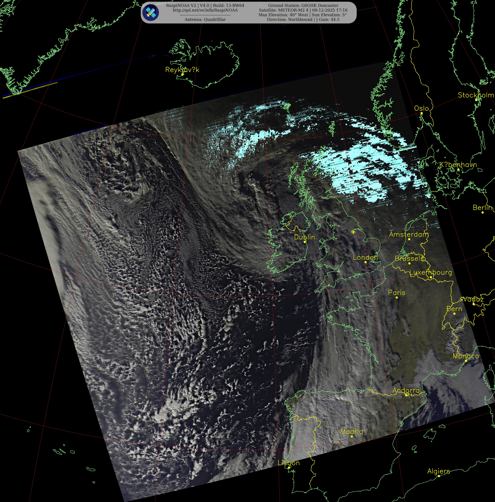Click the Dublin city marker dot
The image size is (495, 502).
pos(305,242)
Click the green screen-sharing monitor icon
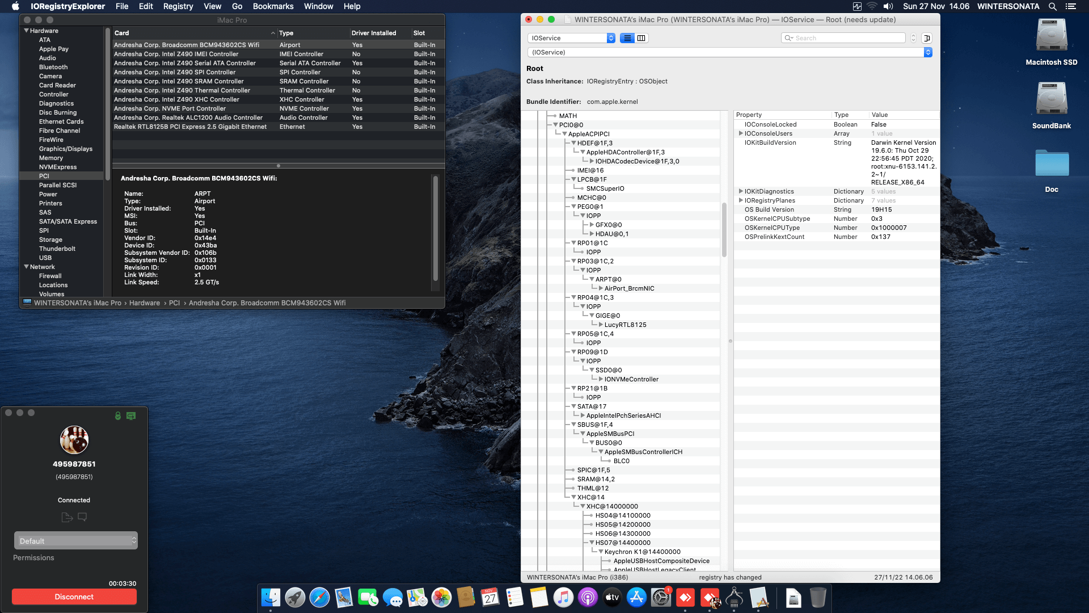 pos(131,416)
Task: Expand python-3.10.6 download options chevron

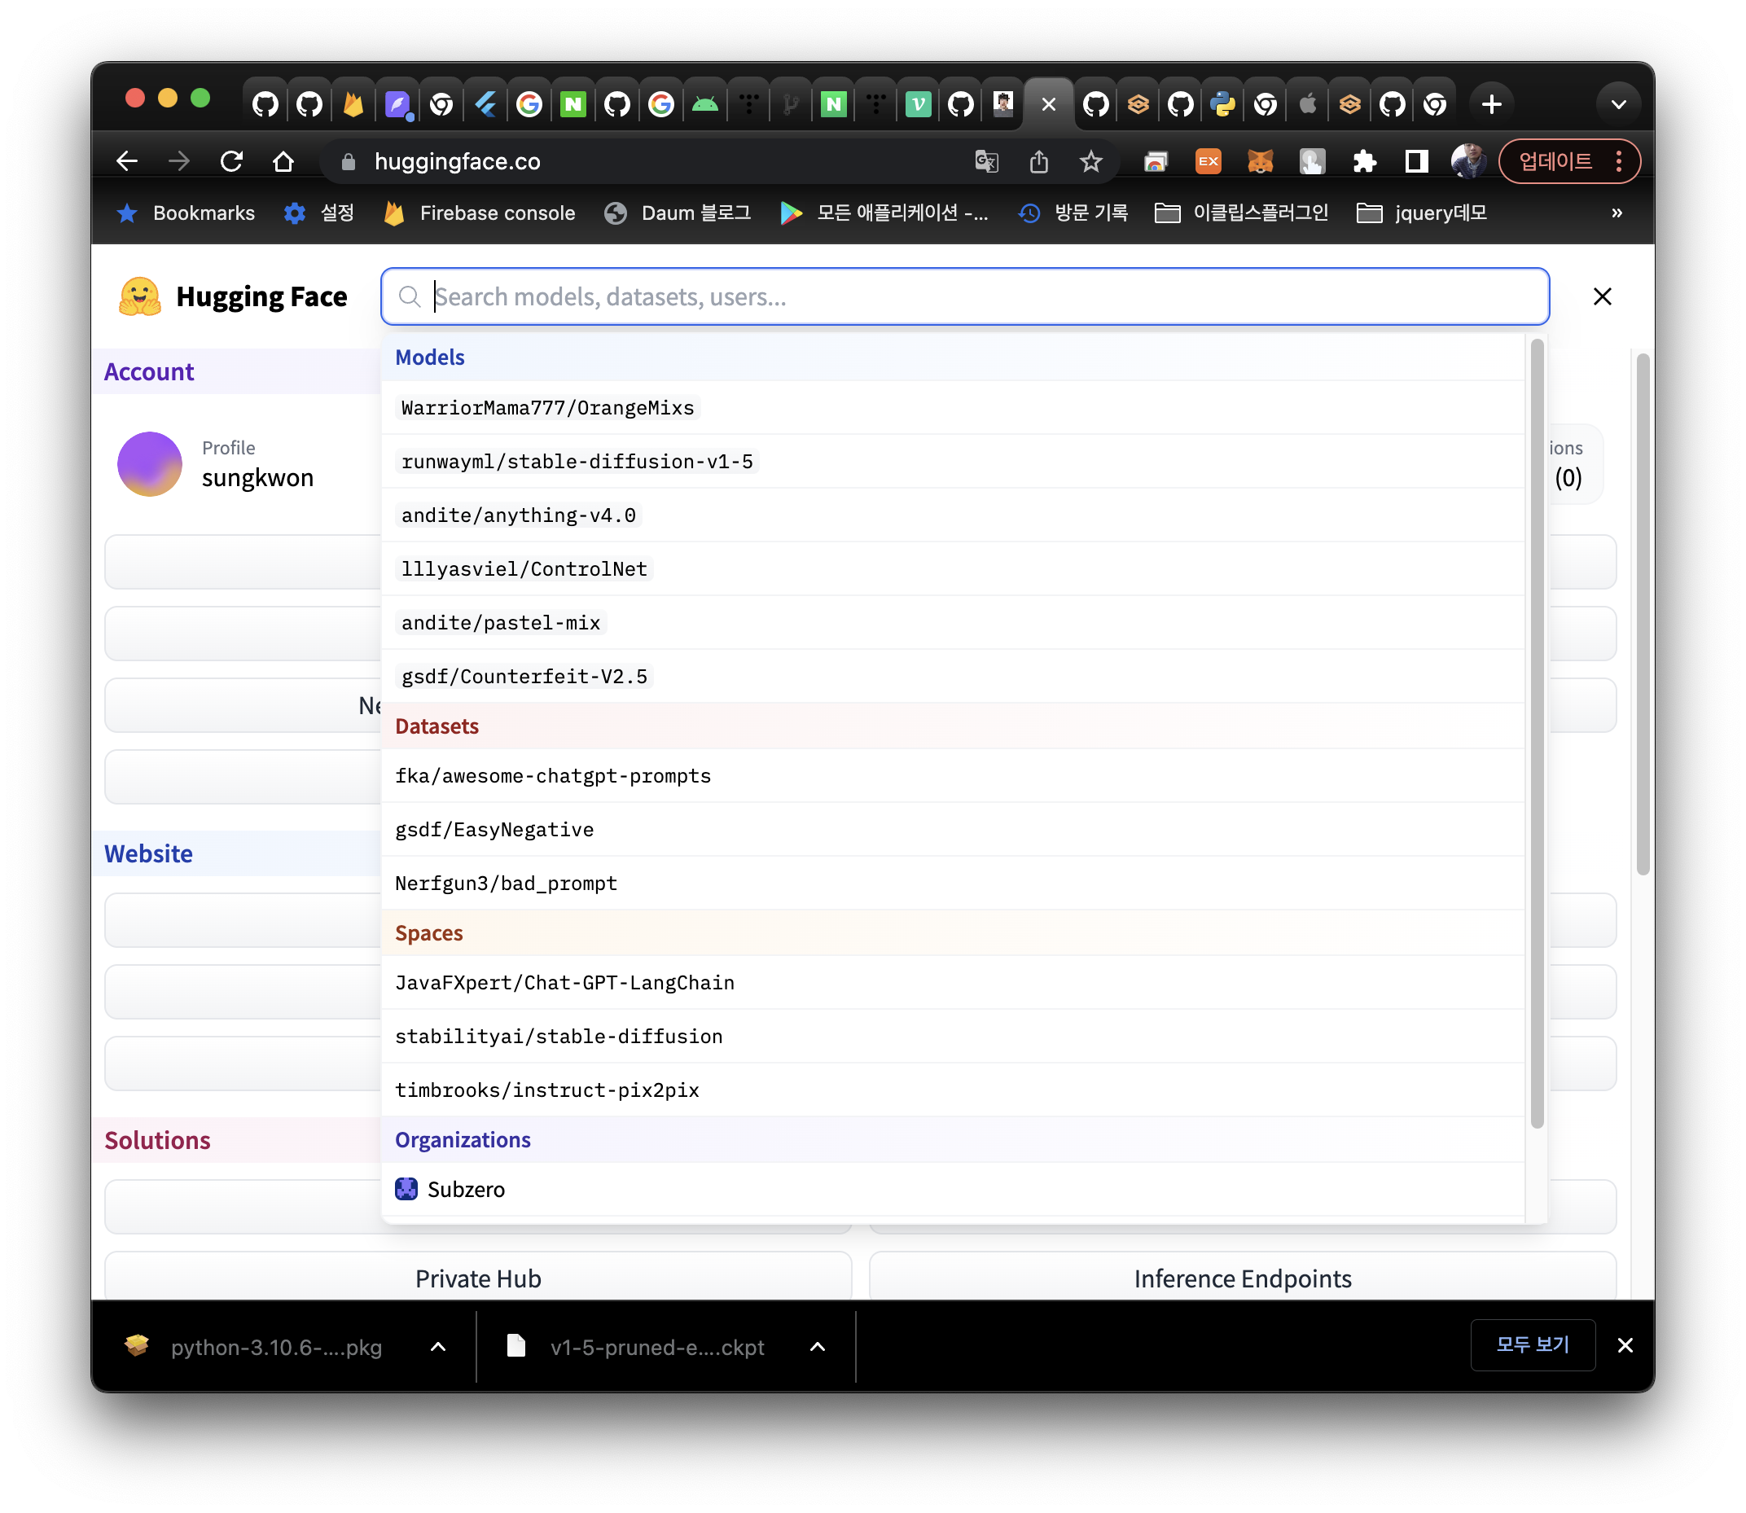Action: coord(438,1347)

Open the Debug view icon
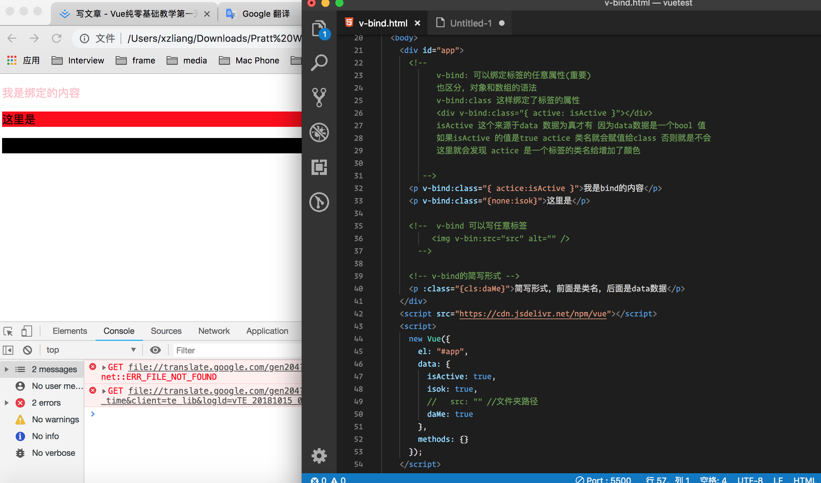coord(319,132)
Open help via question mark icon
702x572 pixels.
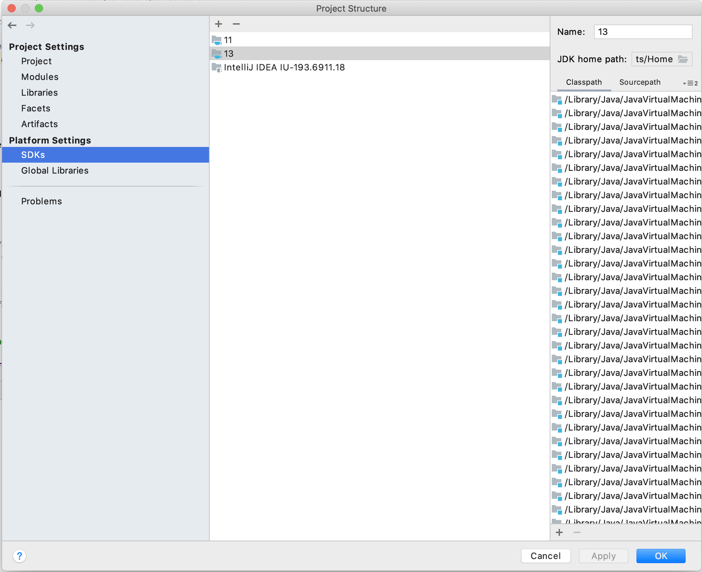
=====
(EXERCISE DETAILS):
Restate word for word the lines from the one with "Click the green screen-sharing monitor icon" to the end of the material, both included. Do not include the pictures.

(EXERCISE OUTPUT):
Click the green screen-sharing monitor icon
 pos(131,416)
Task: Expand python-3.10.6 download options chevron

Action: coord(438,1347)

Open the Debug view icon
coord(319,132)
Open help via question mark icon
702x572 pixels.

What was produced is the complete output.